# [EXERCISE PROMPT]
Go through the data from its first line and retype each line, stopping once the line containing "879x696 pixels." has been retyped.

*** Opening DATA TO PROCESS ***

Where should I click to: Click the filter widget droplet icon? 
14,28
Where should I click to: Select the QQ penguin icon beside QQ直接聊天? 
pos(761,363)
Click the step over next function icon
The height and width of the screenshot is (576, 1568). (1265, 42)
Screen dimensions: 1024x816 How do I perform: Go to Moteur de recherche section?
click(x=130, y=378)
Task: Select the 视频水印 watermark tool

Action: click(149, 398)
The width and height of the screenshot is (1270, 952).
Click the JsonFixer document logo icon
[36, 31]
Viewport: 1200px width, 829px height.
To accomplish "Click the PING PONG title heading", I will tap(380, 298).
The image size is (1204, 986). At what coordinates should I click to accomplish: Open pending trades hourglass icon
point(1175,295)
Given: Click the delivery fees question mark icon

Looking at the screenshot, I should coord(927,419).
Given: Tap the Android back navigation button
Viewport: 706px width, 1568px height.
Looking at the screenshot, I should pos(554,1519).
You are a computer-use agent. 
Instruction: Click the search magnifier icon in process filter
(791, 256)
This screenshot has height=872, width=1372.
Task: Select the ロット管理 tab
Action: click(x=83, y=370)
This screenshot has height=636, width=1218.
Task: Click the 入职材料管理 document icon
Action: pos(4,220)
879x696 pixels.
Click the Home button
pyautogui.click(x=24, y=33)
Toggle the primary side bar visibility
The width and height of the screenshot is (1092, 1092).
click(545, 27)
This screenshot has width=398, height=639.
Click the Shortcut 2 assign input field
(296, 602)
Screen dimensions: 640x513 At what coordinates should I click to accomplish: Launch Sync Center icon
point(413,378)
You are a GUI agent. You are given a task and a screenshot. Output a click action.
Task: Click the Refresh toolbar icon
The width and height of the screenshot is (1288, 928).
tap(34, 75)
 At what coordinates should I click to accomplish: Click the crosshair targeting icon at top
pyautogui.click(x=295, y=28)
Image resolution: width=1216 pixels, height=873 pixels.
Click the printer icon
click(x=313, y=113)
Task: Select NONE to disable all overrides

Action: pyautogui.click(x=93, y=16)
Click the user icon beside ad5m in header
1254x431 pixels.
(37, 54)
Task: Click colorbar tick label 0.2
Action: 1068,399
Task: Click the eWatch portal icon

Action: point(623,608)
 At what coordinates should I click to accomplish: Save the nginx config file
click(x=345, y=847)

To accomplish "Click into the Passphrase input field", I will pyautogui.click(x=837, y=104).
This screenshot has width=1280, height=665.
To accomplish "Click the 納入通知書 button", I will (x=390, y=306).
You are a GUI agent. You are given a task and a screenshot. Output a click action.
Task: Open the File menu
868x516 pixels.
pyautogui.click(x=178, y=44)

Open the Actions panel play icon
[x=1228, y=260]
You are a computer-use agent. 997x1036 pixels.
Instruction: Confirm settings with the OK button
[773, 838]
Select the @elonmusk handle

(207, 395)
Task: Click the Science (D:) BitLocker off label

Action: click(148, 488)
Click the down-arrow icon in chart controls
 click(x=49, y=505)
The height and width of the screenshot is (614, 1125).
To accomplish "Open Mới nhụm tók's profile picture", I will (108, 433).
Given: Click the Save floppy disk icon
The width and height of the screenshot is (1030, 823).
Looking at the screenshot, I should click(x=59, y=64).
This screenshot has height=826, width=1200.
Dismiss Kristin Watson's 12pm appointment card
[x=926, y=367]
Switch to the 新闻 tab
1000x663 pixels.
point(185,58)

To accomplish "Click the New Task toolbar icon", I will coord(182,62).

*** Closing DATA TO PROCESS ***

# [EXERCISE SOLUTION]
Where should I click to: Click the filter widget droplet icon? 
14,28
Where should I click to: Select the QQ penguin icon beside QQ直接聊天? 
pos(761,363)
Click the step over next function icon
The height and width of the screenshot is (576, 1568). (1265, 42)
Screen dimensions: 1024x816 How do I perform: Go to Moteur de recherche section?
click(x=130, y=378)
Task: Select the 视频水印 watermark tool

Action: click(149, 398)
The width and height of the screenshot is (1270, 952).
Click the JsonFixer document logo icon
[36, 31]
Viewport: 1200px width, 829px height.
To accomplish "Click the PING PONG title heading", I will tap(380, 298).
The image size is (1204, 986). At what coordinates should I click to accomplish: Open pending trades hourglass icon
point(1175,295)
Given: Click the delivery fees question mark icon

Looking at the screenshot, I should coord(927,419).
Given: Tap the Android back navigation button
Viewport: 706px width, 1568px height.
Looking at the screenshot, I should pos(554,1519).
You are a computer-use agent. 
Instruction: Click the search magnifier icon in process filter
(791, 256)
This screenshot has height=872, width=1372.
Task: Select the ロット管理 tab
Action: click(x=83, y=370)
This screenshot has height=636, width=1218.
Task: Click the 入职材料管理 document icon
Action: pos(4,220)
879x696 pixels.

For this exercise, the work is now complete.